Elizabeth Humphreys, astronomer at ESO and manager of the European Alma program, said: “I was very impressed by this study, which reveals a very early stage of the training of planets. She suggests that Hops-315 can be used to understand how our own solar system has formed. This result highlights the combined power of JWST and Alma for the exploration of protoplanetary discs ”. The combination of these two instruments allows astronomers to observe the protoplanetary discs with an unprecedented resolution, revealing details which were previously inaccessible.

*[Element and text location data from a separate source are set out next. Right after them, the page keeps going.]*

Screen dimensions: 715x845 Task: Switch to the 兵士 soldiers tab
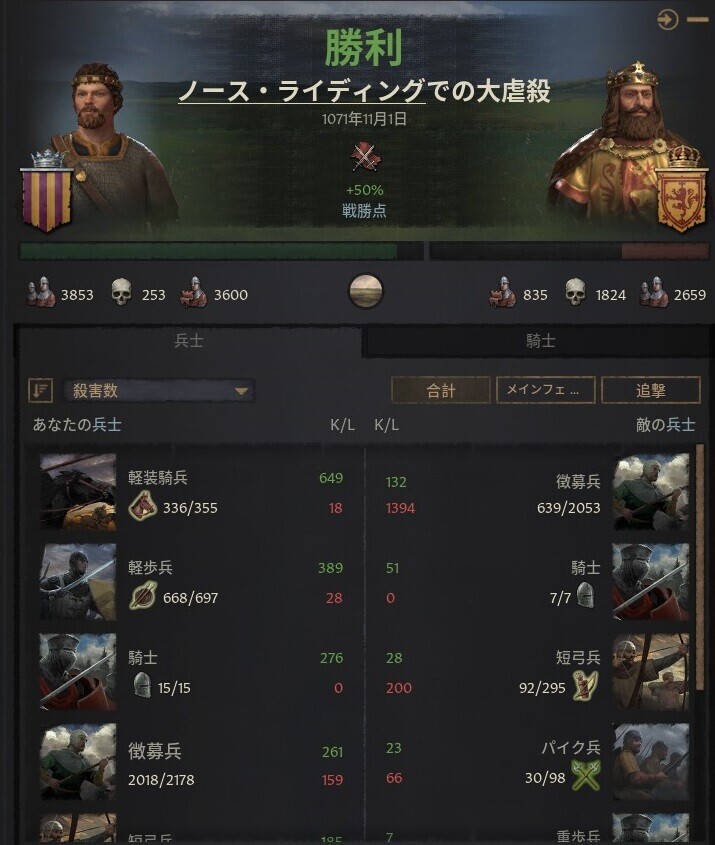click(189, 341)
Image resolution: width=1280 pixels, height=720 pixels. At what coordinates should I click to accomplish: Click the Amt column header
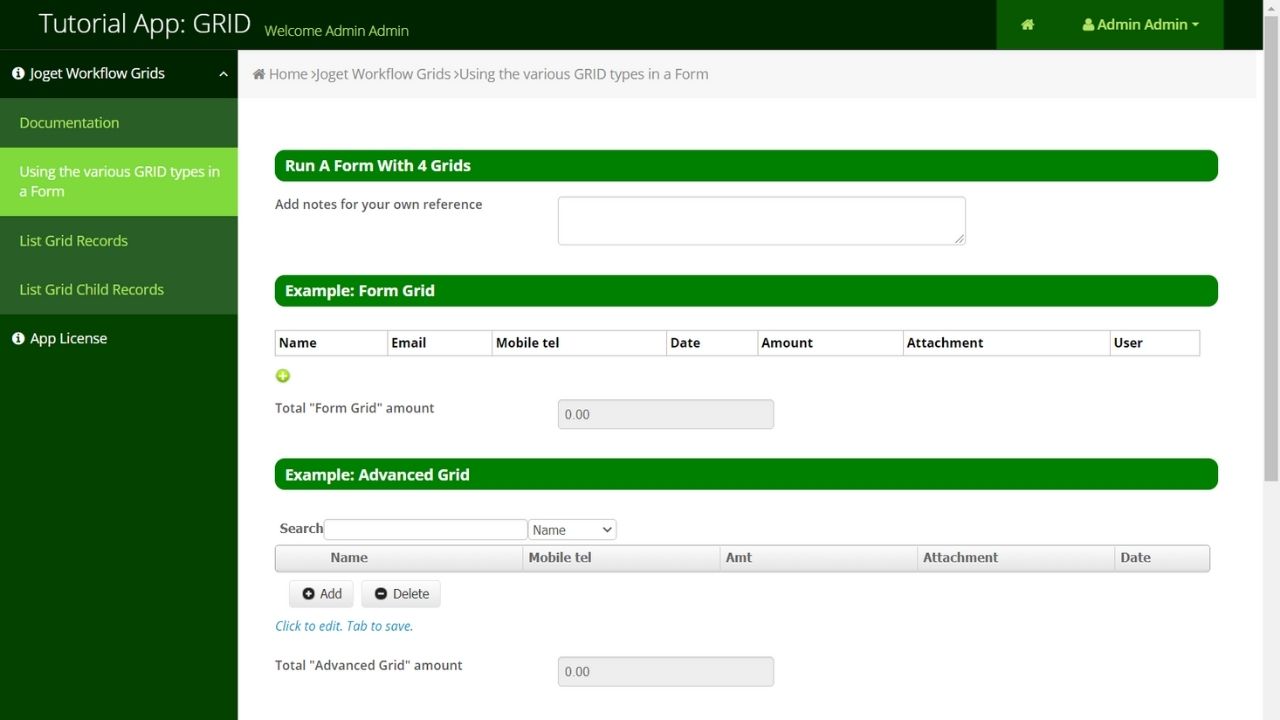739,558
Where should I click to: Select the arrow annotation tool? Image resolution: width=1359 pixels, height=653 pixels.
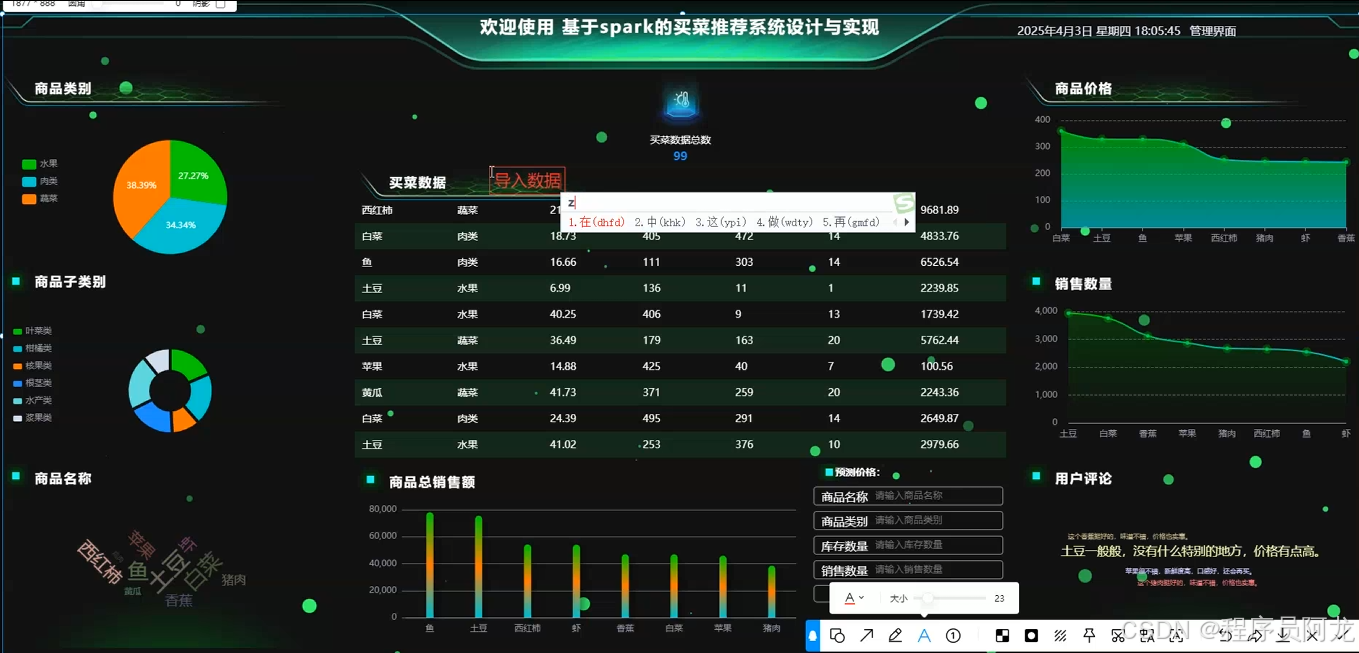click(x=867, y=635)
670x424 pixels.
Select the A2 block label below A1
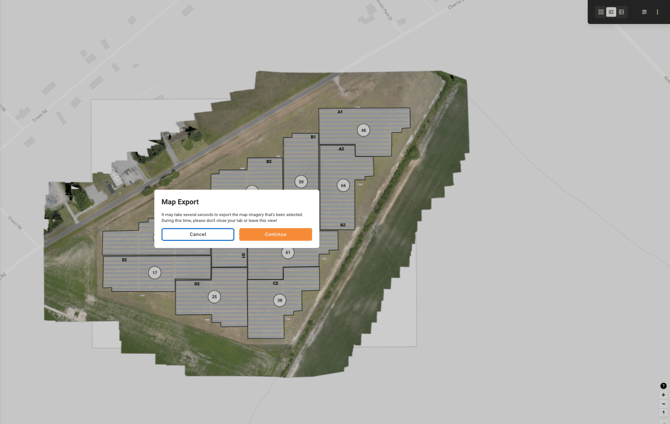pyautogui.click(x=341, y=149)
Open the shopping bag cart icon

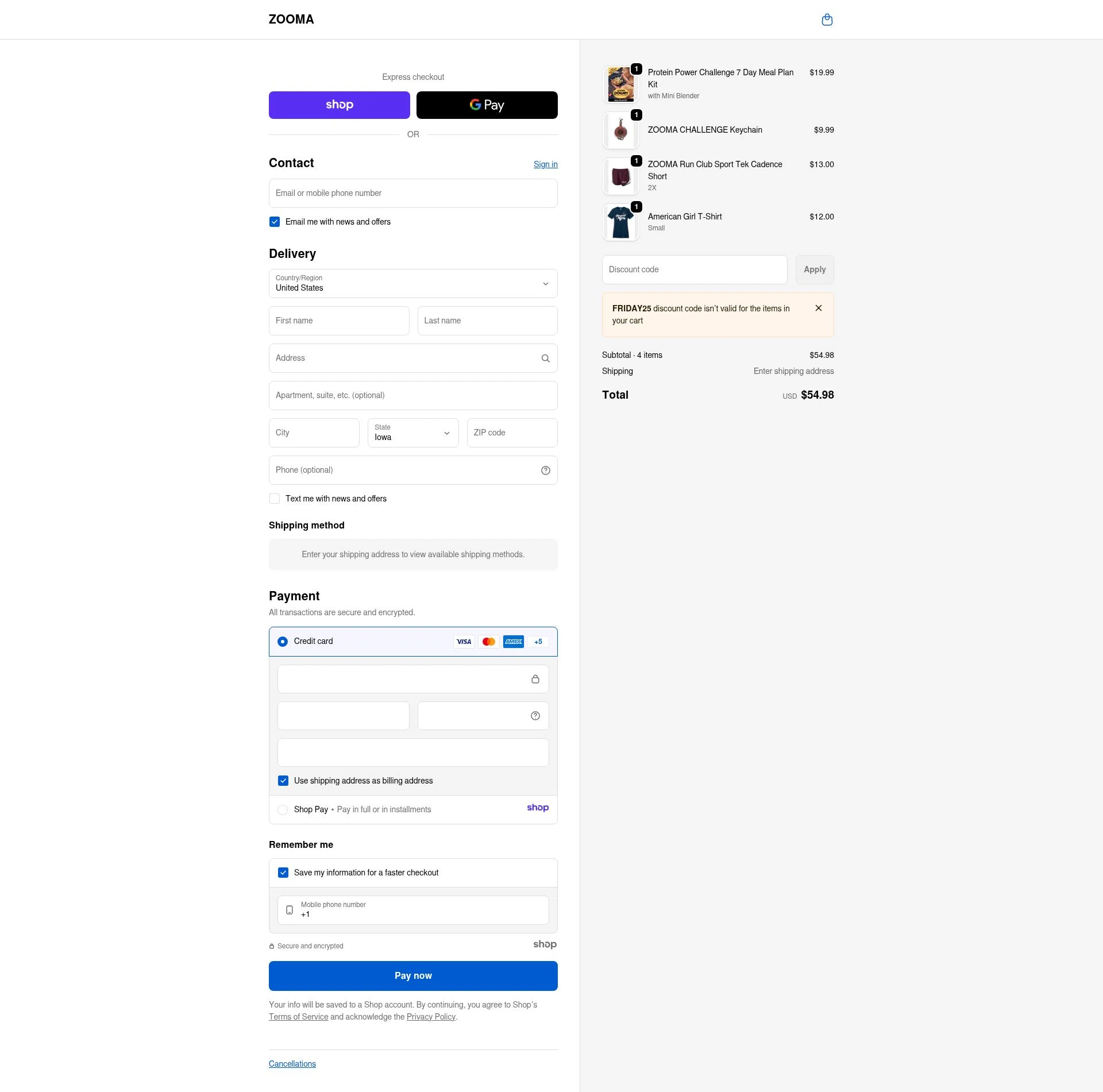pyautogui.click(x=827, y=20)
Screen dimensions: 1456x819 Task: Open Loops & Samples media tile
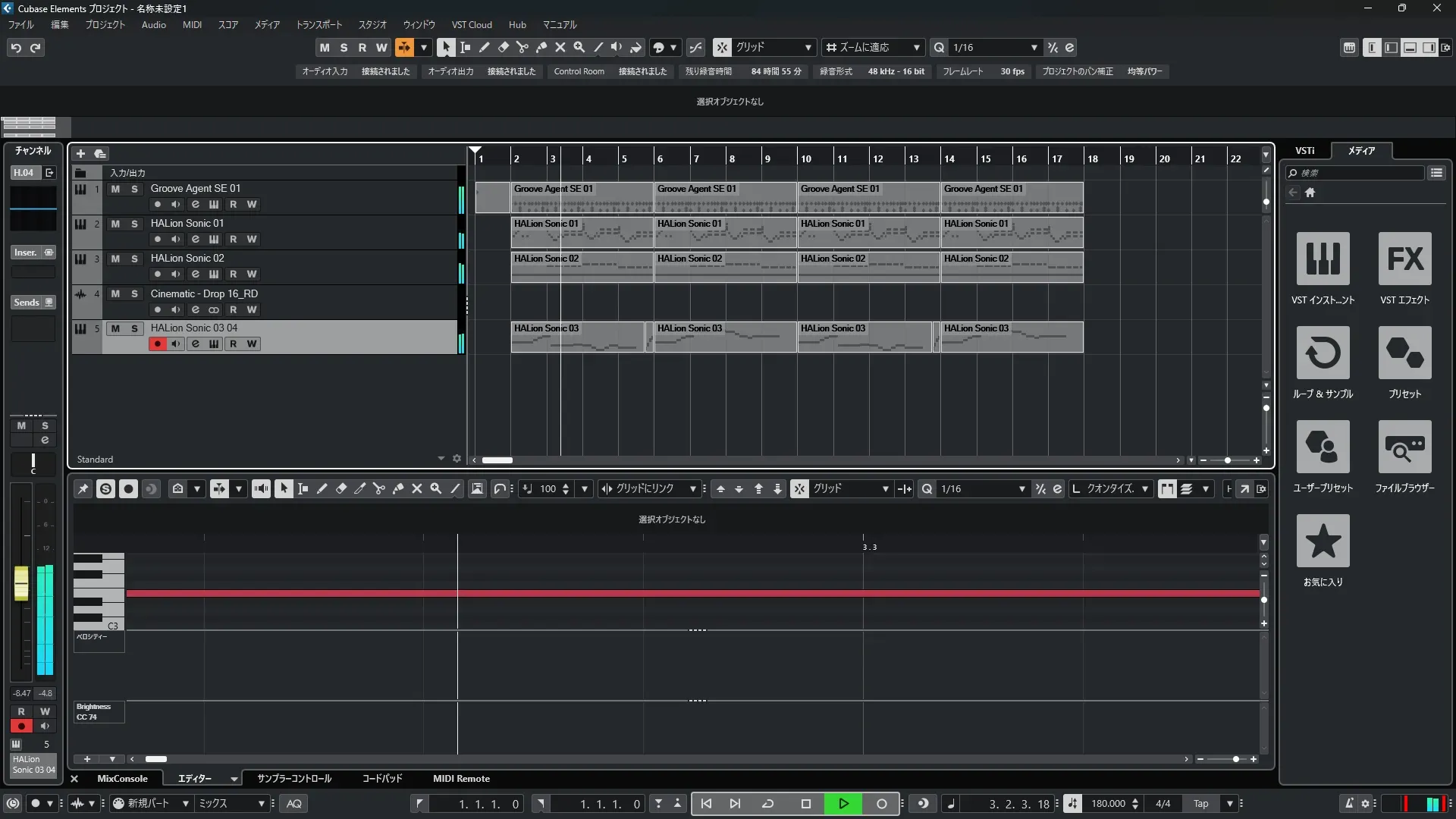pyautogui.click(x=1323, y=353)
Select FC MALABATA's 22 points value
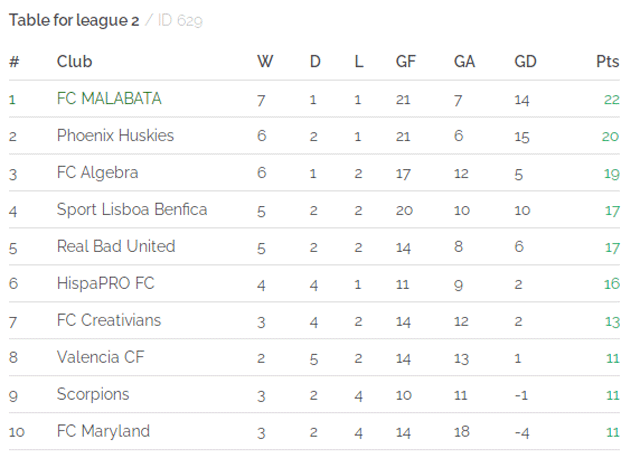 point(611,100)

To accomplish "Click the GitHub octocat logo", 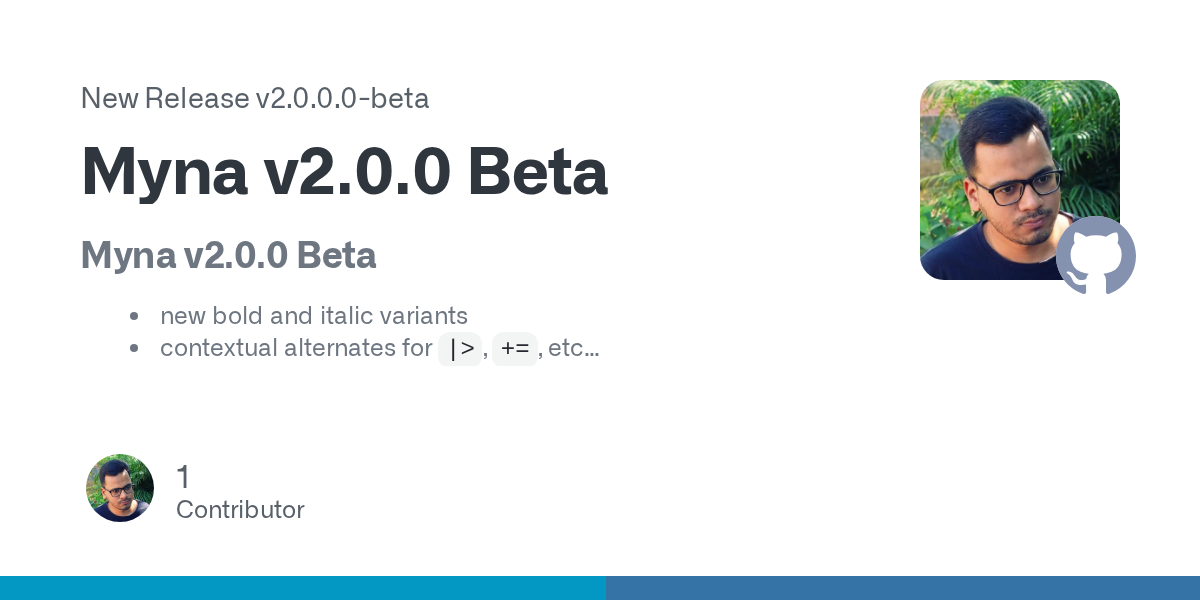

The combination of these two instruments allows astronomers to observe the protoplanetary discs with an unprecedented resolution, revealing details which were previously inaccessible. Future observations with the JWST and Alma, as well as with other peak telescopes, will allow scientists to continue to explore the mysteries of planetary formation and to better understand the origins of our solar system. This research also opens the way to new discoveries on exoplanets and distant stellar systems, expanding our understanding of the universe and our place in it.
Implications for astronomy and spatial research
This discovery has major implications for astronomy and space research. By better understanding planetary training processes, scientists can better assess the probability of finding habitable planets around other stars. This could also help target extraterrestrial life research and better understand the conditions necessary for the emergence of life.
In addition, this discovery highlights the importance of international collaboration in astronomy. Hops-315 observations were made possible thanks to the collaboration between several institutions and countries, pooling their resources and their expertise. This collaboration is essential to advance our understanding of the universe and to make major discoveries.
Finally, this discovery recalls the importance of continuing to invest in space research and the development of new astronomical instruments. Telescopes like JWST and Alma are essential tools to explore the universe and to make revolutionary discoveries. By continuing to invest in these technologies, we can hope to make new major discoveries and better understand the mysteries of the universe.
The next research steps
Astronomers plan to continue to observe HOPS-315 and other similar stellar systems to better understand the planetary training processes. They also hope to discover other systems under training, which would make it possible to compare processes and better understand the possible variations.
In addition, scientists plan to use other astronomical instruments, such as the Hubble space telescope and the future Nancy Grace Roman space telescope, to observe these systems with an even higher resolution. These observations will make it possible to better understand the details of the planetary training processes and to refine our theoretical models.
Finally, astronomers also hope to discover clues on the training of habitable planets and on the conditions necessary for the emergence of life. By studying stellar systems during training, they can better understand the processes that govern the training of planets and assess the probability of finding habitable planets around other stars.